The reason I only slightly agree is because the pretended outrage is just as meaningless as the revising of the texts itself. It’s not a governmental, Stalinist act, the new editions of Matilda etc only add to the mountain of existing Matildas, they don’t actually replace it. If the racist parent wants fully-leaded, stereotype-laden, unreconstructed imperialist nostalgia, it’s childishly simple to get it, without even leaving the comfort of their home. Better still, if they have the time and their love of the past stretches to more analogue pursuits, they can try browsing second hand bookshops and charity shops. It’s possible, even in 2023, to track down a copy of the original 1967 pre-movie Charlie and the Chocolate Factory, or the most virulently offensive Enid Blyton books, not to mention long out-of-print goodies of the Biggles Exterminates the Foreigners type without too much difficulty. And in many cases one could do it as cheaply/expensively as by going into Waterstones or WH Smith and buying the latest, watered-down versions.

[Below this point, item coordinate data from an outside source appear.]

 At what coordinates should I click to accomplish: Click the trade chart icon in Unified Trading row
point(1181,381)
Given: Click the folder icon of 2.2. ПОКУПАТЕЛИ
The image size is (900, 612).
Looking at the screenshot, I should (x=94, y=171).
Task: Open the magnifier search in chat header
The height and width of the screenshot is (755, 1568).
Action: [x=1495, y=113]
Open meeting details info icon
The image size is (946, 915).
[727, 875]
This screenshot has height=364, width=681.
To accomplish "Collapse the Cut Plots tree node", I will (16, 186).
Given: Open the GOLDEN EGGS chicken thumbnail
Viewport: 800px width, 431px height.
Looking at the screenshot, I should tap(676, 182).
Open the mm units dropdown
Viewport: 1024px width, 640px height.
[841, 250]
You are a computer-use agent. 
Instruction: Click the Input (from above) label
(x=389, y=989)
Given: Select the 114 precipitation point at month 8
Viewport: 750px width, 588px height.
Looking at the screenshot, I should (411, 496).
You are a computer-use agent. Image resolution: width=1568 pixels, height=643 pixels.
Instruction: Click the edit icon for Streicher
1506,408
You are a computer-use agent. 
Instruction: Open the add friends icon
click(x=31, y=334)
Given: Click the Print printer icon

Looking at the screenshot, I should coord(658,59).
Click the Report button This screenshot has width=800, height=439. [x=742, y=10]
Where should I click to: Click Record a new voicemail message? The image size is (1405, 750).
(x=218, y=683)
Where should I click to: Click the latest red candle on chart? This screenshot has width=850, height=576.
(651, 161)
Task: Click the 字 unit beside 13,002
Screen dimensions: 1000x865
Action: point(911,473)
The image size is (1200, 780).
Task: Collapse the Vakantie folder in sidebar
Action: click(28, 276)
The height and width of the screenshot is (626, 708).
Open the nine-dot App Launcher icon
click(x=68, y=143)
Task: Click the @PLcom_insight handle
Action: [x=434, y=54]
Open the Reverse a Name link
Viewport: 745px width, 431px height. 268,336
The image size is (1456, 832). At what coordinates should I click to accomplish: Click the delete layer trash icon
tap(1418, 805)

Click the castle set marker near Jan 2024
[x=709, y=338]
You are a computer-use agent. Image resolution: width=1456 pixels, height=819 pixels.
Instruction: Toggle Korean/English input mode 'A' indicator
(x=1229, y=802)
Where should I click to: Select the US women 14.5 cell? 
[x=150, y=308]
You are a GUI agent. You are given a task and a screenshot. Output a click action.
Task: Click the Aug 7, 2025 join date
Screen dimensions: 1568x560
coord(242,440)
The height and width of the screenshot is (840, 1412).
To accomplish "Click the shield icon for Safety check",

But anyway, books, once owned, have a way of hanging around; I remember being mystified by Mel Stuart’s 1971 film Willy Wonka and the Chocolate Factory the second time I saw it, at some point in the early 80s. I had known the book well since I was very young and the first time I saw the film, at home, in black and white, I thought everybody looked and sounded wrong, especially Gene Wilder, but that was all. When I saw it again, a while later, in colour, I found to my bemusement that the Oompa-Loompas were orange.* This definitely seemed odd – but even so, it’s not exactly the kind of thing that burns away at you and so it was only this year, when the book caused its latest furore, that I discovered that, although my mother had read Charlie and the Chocolate Factory to me in the late ‘70s and then I had read it myself in the early ‘80s, the edition I knew was the large-format 1967 UK hardback edition. This had Faith Jaques’s beautifully detailed illustrations – which is where all of my impressions of the characters came from – but more importantly, it had the original Oompa-Loompas. A pygmy tribe, “imported” from “the very deepest and darkest part of the African jungle,” they were immediately controversial in the US, where the NAACP understandably took issue with them. Roald Dahl, who presumably wanted the book to sell as well in the US as it did elsewhere, agreed with them (he may have actually seen their point too, but given his character in general I don’t think it does him too much of a disservice to assume the money was the bigger issue) and changed the book. So, no problem there, even if Dahl’s solution – making the Oompa-Loompas a race of blonde, rosy-cheeked white little people, who still live some kind of life of indentured servitude in a chocolate factory – doesn’t seem super-un-problematic when you really think about it; but it was his decision and his book. The orange Oompa-Loompas were a more fantastical way around the problem, and one which enhanced the almost psychedelic edge of the film.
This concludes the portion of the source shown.